(Input data Opens)

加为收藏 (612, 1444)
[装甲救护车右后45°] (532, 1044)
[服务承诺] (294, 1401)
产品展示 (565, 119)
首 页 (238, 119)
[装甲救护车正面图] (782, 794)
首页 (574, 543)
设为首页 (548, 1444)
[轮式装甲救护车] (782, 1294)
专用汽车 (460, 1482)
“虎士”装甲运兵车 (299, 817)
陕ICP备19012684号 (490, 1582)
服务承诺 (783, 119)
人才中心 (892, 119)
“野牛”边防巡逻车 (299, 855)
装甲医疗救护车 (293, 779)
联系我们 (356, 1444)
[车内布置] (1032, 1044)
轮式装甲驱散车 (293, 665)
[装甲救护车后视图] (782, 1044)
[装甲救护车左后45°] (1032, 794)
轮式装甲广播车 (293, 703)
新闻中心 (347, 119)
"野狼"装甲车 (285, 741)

(Input data Closes)
(Input data Opens)

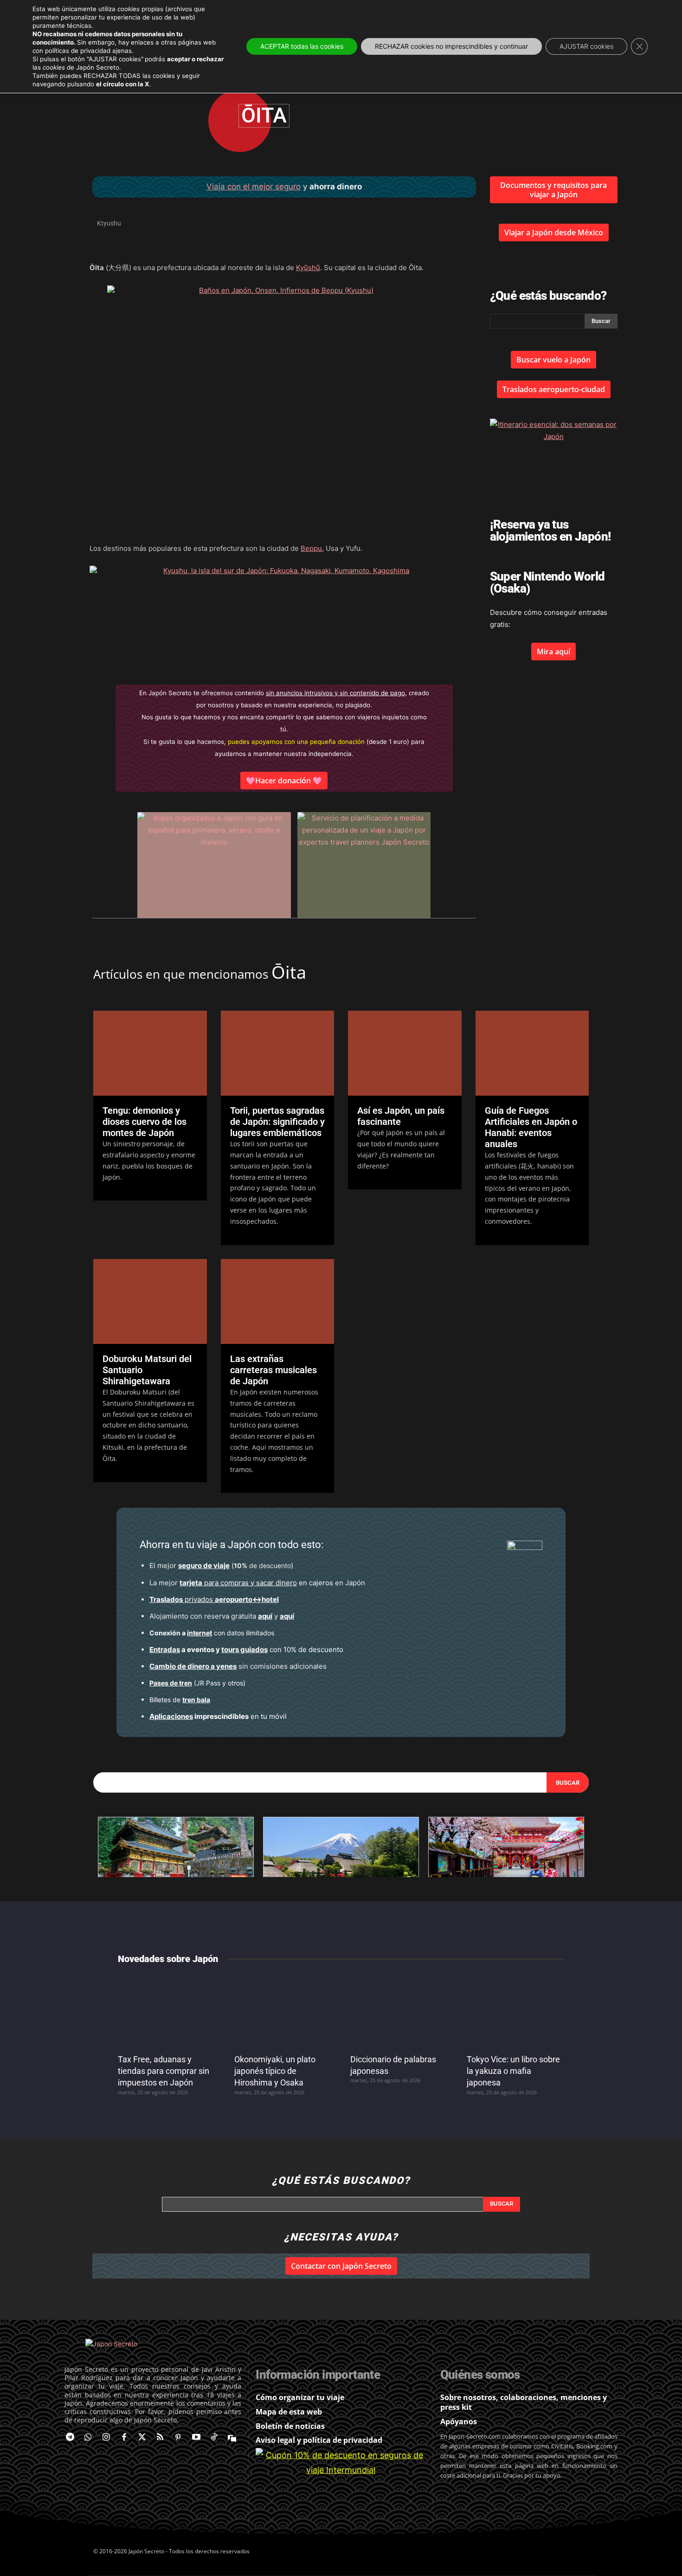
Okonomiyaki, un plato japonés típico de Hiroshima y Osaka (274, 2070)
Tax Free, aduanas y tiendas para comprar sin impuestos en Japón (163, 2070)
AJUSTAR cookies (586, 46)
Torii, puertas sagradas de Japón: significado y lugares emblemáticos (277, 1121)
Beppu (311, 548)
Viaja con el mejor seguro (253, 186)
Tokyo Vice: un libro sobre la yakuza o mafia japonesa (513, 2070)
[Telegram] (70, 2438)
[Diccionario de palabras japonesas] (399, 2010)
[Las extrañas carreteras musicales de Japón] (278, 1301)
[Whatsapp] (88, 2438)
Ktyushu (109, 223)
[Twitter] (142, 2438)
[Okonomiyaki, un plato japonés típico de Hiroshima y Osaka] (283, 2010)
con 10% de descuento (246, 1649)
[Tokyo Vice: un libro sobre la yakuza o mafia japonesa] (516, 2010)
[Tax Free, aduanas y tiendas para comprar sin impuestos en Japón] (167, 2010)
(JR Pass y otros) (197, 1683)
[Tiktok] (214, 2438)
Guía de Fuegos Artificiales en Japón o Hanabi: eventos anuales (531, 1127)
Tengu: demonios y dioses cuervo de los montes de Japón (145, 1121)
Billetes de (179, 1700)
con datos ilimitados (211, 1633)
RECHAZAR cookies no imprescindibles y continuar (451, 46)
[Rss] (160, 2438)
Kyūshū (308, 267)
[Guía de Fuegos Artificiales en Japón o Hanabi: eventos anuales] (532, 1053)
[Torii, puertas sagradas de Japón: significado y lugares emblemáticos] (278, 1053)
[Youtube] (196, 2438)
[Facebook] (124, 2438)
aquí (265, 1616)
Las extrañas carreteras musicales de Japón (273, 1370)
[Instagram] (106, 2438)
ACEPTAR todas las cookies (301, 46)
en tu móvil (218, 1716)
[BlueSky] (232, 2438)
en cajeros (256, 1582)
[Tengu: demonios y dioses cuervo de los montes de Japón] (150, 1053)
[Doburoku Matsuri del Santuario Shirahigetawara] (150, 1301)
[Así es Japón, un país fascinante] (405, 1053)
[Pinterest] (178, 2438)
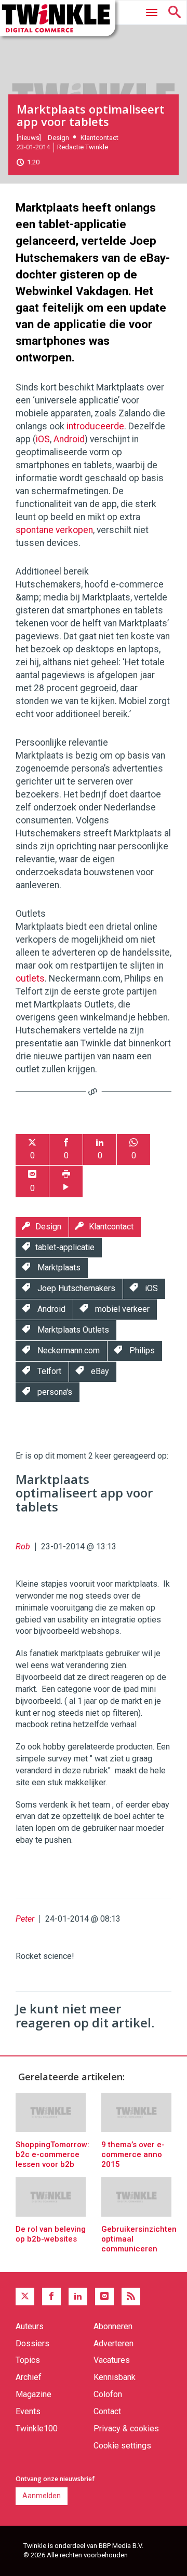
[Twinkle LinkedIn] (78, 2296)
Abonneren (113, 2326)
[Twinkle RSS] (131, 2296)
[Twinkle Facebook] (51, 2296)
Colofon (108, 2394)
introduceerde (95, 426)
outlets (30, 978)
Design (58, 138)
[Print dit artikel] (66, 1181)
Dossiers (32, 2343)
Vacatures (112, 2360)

(Input data Closes)
(Input data Opens)

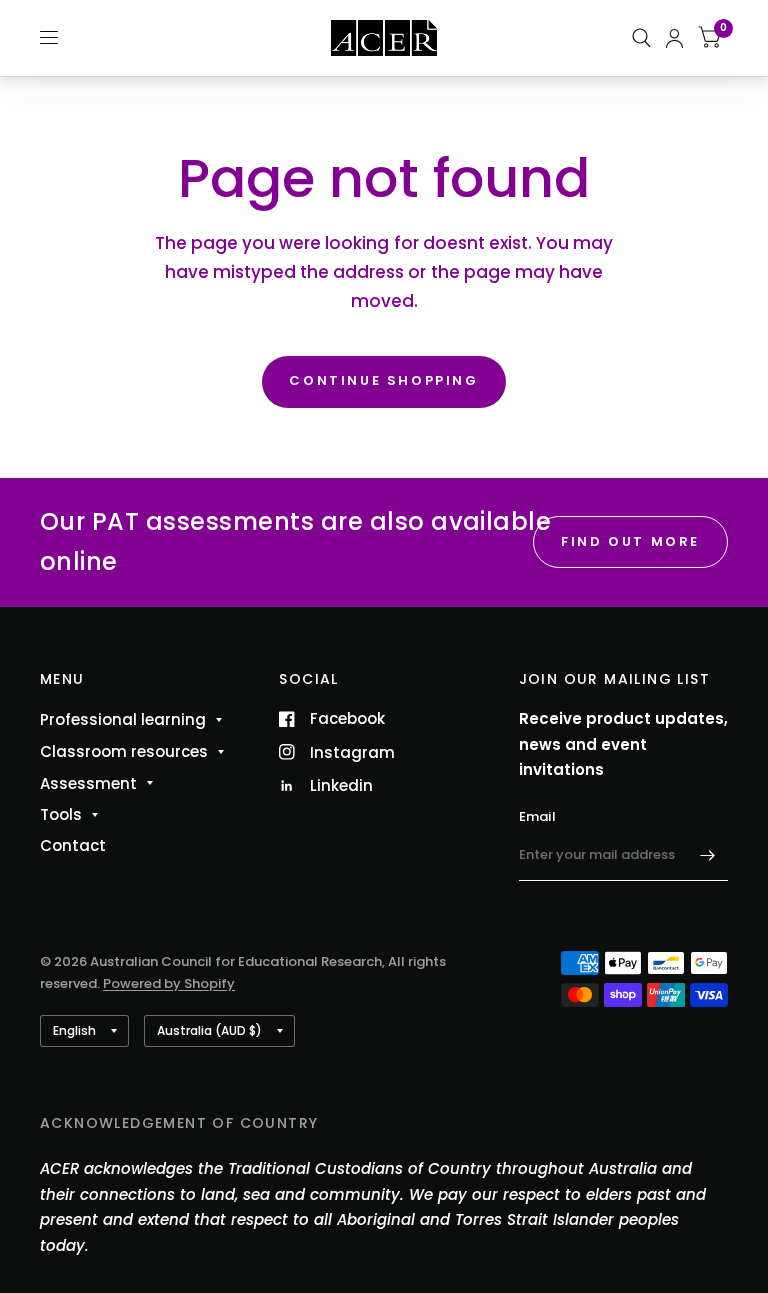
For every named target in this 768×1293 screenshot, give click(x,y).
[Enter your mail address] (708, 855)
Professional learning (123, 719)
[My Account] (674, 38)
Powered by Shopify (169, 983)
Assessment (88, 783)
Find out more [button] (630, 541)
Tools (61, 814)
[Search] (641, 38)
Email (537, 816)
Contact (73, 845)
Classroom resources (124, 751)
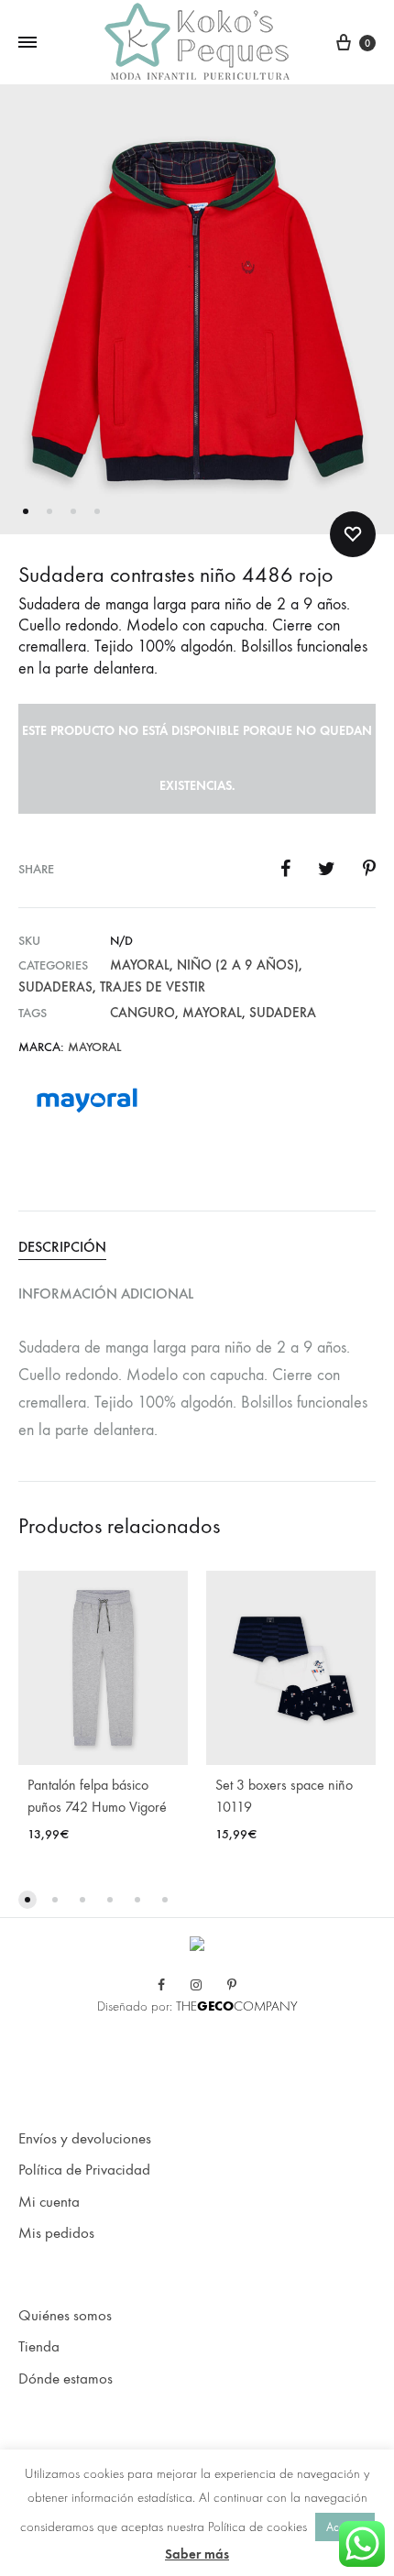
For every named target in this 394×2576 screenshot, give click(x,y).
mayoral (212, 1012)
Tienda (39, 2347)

(Input data Closes)

▸ Work task
From the entries above, select each line containing the string "significado".

▸ Solution
Torii, puertas sagradas de Japón: significado y lugares emblemáticos (277, 1121)
[Torii, puertas sagradas de Japón: significado y lugares emblemáticos] (278, 1053)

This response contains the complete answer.